Metric on /obs/ | What it tells you |
|---|---|
| Liveness | Is the service process responding at all? Red if it isn’t. |
| Readiness | Is the service ready to take traffic? Red during a restart. |
| JVM thread count | Snapshot of in-flight work. |
| Heap used (MB) | Memory pressure. |
| CPU (recent %) | Live CPU usage. |
This in-app page goes through the mTLS hop described above; the console-side observability and SigNoz go through their own collectors which run in their own namespaces / on the lab VM.
Web hardening at the edge
Three controls applied in front of every request, configured in one NGINX file:
| Control | What it does | How to verify in 10 seconds |
|---|---|---|
| HSTS (Strict-Transport-Security) | Browser remembers for 1 year that this site is HTTPS-only. Even typing http:// won’t downgrade. | Dev tools → Network → reload → click request → Headers → look for strict-transport-security. |
| Branded error pages | 404 / 429 / 5xx all return a bank-branded page instead of nginx’s grey default. | Fire 30 rapid requests at the health view — the 429 page renders. |
| Per-source rate limiting | Caps how fast one source can hit a path. Stops dictionary attacks on login forms and stops scrapers hammering the health view. | for i in {1..30}; do curl -sS -o /dev/null -w '%{http_code} ' …/obs/client/metrics; done — you’ll see a mix of 200s and 429s. |
Two additional headers travel alongside HSTS: X-Content-Type-Options: nosniff (browsers can’t misinterpret file types) and Referrer-Policy: strict-origin-when-cross-origin (other sites don’t see internal paths in their referrer logs).
Where everything lives
| URL | |
|---|---|
| Customer page | https://payments.apps.spoke-dc-v6.sub.comptech-lab.com |
| Approver page | https://approver.apps.spoke-dc-v6.sub.comptech-lab.com |
| In-app health view | https://payments.apps.spoke-dc-v6.sub.comptech-lab.com/obs/ |
| Console dashboard | OpenShift console → Observe → Dashboards → Bank Payment Overview |
| SigNoz UI | https://signoz.apps.sub.comptech-lab.com — Services / Traces / Logs / Metrics / Alerts / Dashboards |
| Customer API | https://client-api.apps.spoke-dc-v6.sub.comptech-lab.com |
| Approver API | https://approver-api.apps.spoke-dc-v6.sub.comptech-lab.com |
| WSO2 IS console | https://is.apps.sub.comptech-lab.com/t/bank-payment/console |
| Git repo (app) | gitlab.apps.sub.comptech-lab.com/divisions/payment/bank-payment |
| Git repo (platform / Argo) | gitlab.apps.sub.comptech-lab.com/comptech-platform/openshift-ops/openshift-platform-gitops |
| Image registry | app-registry.apps.sub.comptech-lab.com/bank-payment/* |
Roadmap (intentionally not yet built)
- Persistent storage for accounts + transfer history. The demo uses in-memory state; a service restart wipes the ledger. JDBC + PostgreSQL or a PVC-backed JSON snapshot is the obvious next step.
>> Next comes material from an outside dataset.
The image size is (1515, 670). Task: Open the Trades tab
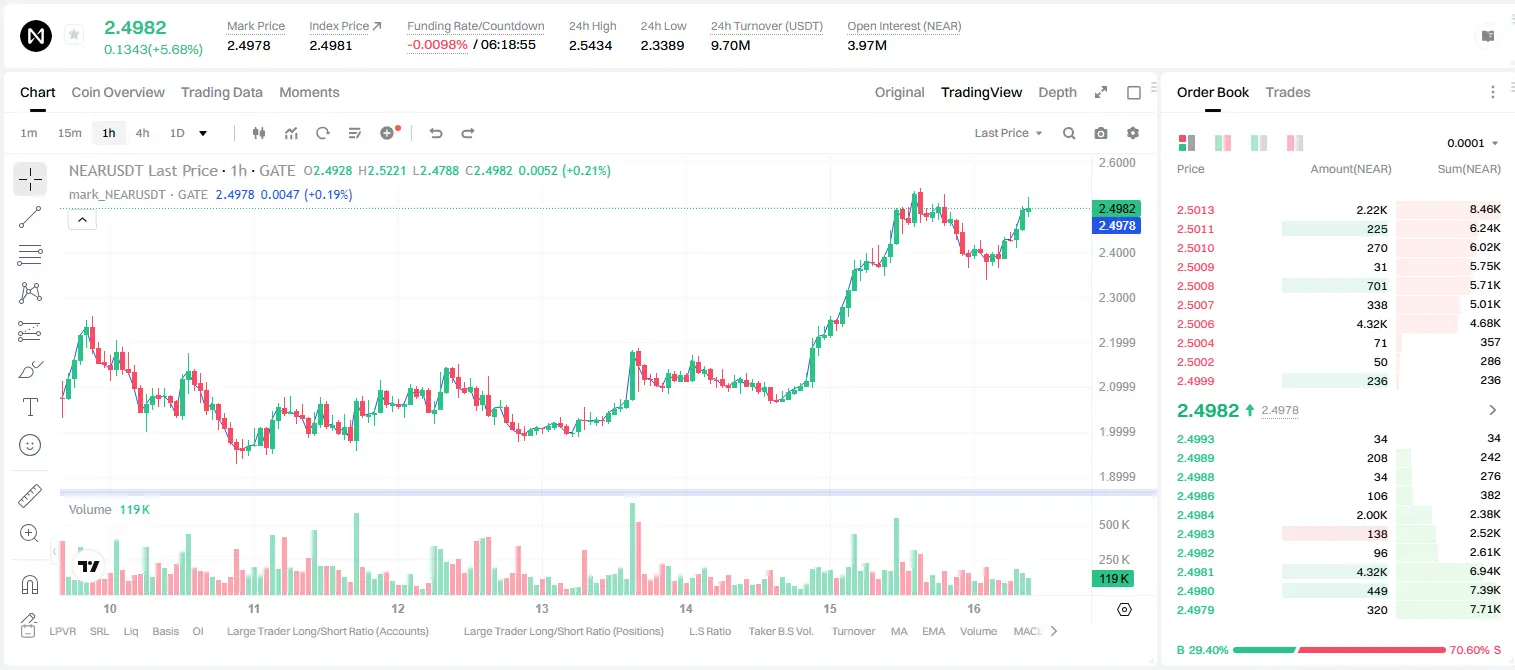[x=1287, y=92]
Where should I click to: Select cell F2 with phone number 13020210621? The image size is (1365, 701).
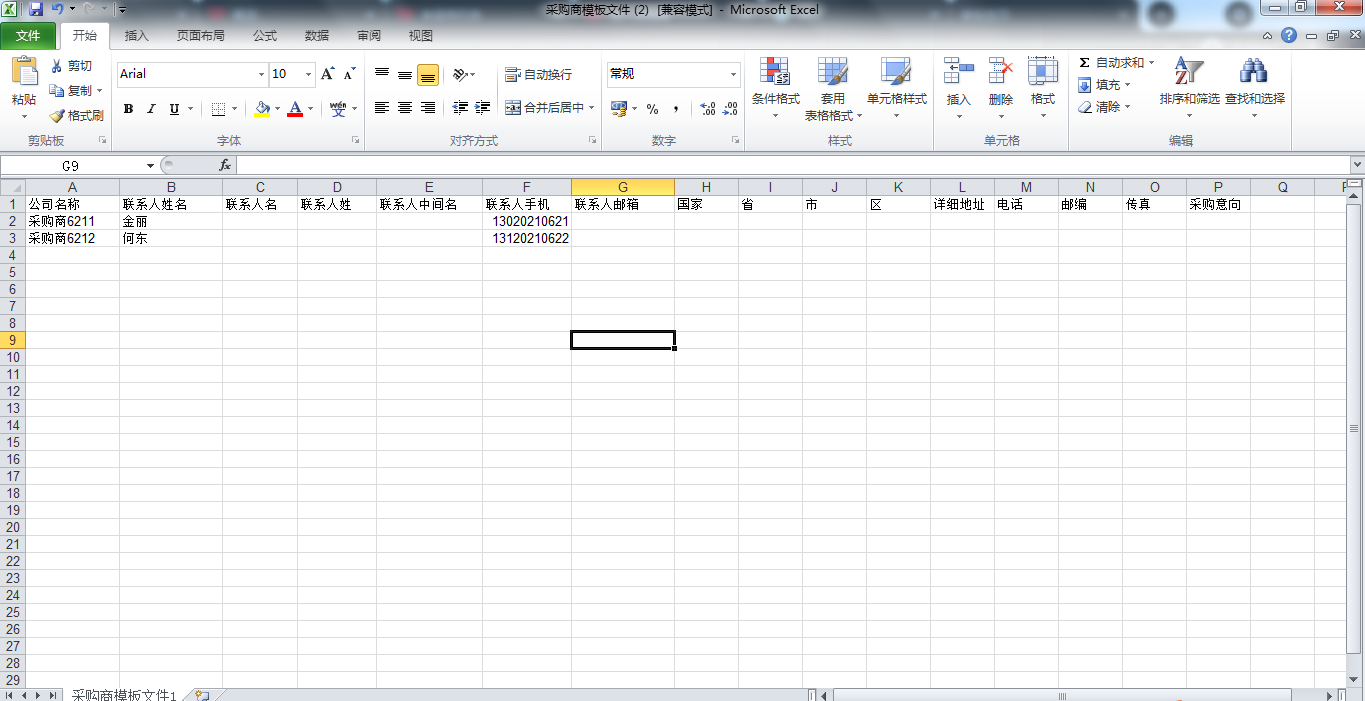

- API Gateway in front of the two services — the gateway definitions are already in the repo, waiting on WSO2 APIM.
- Service mesh for fleet-wide mTLS and a richer canary story beyond a single header rule.
- Audit event stream — every approver decision emitted to Kafka for downstream reconciliation, plus the same event flowing through the OpenTelemetry pipeline for correlation with the trace data.